Recorded data:
=== Begin Enclosure ===

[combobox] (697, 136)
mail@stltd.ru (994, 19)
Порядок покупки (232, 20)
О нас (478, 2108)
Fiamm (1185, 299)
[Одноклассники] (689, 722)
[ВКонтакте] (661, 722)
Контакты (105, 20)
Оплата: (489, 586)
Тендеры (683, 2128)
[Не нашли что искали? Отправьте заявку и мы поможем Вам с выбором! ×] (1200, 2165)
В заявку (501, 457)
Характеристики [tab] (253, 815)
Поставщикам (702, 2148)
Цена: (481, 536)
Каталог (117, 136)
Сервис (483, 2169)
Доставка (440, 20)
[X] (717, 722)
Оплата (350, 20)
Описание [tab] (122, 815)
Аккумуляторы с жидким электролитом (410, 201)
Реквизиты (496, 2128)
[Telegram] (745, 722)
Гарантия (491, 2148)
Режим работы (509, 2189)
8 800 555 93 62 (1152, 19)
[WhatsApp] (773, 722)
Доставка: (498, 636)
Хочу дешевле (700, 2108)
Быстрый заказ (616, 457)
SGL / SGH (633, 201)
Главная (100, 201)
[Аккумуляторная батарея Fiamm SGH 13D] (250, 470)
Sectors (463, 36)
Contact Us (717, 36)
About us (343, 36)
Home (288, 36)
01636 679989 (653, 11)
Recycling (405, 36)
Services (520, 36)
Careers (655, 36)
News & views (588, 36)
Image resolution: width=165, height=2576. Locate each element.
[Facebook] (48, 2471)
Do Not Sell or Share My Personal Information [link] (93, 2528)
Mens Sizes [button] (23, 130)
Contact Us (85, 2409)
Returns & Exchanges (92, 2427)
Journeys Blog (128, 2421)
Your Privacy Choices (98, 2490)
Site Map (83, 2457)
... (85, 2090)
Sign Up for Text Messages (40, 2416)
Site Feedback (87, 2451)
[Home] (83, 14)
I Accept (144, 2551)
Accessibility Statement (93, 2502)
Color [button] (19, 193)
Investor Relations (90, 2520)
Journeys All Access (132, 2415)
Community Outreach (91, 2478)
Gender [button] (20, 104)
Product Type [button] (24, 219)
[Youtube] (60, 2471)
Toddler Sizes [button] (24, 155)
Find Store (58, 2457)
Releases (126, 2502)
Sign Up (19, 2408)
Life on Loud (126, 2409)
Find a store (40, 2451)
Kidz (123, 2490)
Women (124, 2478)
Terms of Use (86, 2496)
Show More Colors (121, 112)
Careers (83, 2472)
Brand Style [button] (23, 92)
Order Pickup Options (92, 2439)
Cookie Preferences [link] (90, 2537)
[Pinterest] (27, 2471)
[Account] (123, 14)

=== End Enclosure ===

Directions -
Using the records given above, list every line that includes the word "Fiamm".

Output of the exercise -
Fiamm (1185, 299)
[Аккумуляторная батарея Fiamm SGH 13D] (250, 470)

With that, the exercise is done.